Le lendemain, c'est le moment de quitter cette ville infernale, mais dans laquelle j'ai pu tout de même apprendre beaucoup de choses, et vivre des moments extraordinaires pour mon voyage, dans une société peu ordinaire composée de gens ordinaires. Maryam, qui a chopé un sérieux coup de froid, m'accompagne au bus et m'aide à trouver le bon. C'est toujours le bazar dans ces terminaux routiers, et rien n'est écrit en anglais. D'ailleurs, même en farsi, les gens s'y perdent!
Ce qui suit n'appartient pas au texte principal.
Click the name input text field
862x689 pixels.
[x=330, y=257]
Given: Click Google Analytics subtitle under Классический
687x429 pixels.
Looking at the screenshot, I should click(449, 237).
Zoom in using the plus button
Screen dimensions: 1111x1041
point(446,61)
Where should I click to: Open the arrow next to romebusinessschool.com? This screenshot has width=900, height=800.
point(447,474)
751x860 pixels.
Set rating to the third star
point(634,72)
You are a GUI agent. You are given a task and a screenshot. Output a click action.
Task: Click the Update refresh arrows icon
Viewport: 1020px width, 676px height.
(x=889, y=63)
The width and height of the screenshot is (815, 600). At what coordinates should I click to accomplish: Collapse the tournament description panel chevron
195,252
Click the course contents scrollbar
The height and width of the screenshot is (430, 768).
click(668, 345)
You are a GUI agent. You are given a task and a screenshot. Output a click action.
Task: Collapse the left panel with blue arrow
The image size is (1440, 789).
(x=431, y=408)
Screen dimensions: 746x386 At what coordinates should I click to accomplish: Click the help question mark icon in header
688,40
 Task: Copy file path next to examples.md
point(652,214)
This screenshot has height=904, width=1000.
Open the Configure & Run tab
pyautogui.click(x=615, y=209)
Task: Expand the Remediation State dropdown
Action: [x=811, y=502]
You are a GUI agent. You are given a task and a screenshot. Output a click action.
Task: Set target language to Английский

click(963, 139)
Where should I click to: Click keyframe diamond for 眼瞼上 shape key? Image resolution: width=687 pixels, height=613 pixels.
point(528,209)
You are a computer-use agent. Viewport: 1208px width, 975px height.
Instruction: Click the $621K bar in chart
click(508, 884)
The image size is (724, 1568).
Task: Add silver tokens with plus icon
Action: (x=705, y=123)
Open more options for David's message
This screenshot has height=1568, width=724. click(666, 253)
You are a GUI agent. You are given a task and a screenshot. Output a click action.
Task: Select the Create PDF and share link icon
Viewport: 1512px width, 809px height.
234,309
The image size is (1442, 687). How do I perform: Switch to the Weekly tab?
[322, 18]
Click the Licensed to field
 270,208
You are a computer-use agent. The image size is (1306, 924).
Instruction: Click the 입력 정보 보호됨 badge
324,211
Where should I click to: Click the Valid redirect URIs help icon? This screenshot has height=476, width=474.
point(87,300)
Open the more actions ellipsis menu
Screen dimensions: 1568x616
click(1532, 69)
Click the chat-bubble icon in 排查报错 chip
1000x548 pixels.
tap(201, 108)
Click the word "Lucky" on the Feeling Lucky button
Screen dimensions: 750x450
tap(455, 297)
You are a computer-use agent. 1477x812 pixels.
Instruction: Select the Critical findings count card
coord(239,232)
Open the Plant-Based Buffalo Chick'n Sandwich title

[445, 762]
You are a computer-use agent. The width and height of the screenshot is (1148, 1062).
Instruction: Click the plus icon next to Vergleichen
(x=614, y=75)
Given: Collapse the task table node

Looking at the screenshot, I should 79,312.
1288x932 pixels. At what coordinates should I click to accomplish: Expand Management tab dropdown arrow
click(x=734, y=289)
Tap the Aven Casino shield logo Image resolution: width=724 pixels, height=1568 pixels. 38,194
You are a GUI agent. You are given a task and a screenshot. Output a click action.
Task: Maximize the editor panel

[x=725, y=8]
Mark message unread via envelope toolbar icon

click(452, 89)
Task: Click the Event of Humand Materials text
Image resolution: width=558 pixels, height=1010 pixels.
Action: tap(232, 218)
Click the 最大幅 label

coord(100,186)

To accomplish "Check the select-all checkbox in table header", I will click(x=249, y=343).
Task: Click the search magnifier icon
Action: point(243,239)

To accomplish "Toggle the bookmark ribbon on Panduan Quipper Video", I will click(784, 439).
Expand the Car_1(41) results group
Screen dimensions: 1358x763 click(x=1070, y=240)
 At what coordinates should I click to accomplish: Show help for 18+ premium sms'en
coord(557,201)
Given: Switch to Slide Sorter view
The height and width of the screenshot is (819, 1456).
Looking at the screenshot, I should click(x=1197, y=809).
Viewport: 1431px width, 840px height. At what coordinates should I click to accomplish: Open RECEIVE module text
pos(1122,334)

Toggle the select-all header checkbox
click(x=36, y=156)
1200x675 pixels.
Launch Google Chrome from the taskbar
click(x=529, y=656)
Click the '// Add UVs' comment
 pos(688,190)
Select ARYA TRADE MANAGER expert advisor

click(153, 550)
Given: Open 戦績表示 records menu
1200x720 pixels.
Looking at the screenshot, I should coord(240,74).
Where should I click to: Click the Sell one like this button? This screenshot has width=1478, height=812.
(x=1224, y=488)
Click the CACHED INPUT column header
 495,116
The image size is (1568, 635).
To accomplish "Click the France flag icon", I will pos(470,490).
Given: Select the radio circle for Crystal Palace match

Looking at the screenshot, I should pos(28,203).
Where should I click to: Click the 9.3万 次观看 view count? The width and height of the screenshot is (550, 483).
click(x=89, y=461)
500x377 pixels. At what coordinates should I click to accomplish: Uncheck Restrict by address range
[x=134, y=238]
Maryam me tend la main, en prononçant tout bas « nous ne pouvons pas nous prendre dans les bras ici, tu comprends ?». Je comprends, ma poignée de main est une accolade déguisée. Elle repart, et j'ai à peine le temps de rassembler tous mes souvenirs de ces quelques jours à Téhéran, que je rencontre déjà deux nouvelles personnes, qui seront parmi les protagonistes de la suite de mes aventures ordinaires.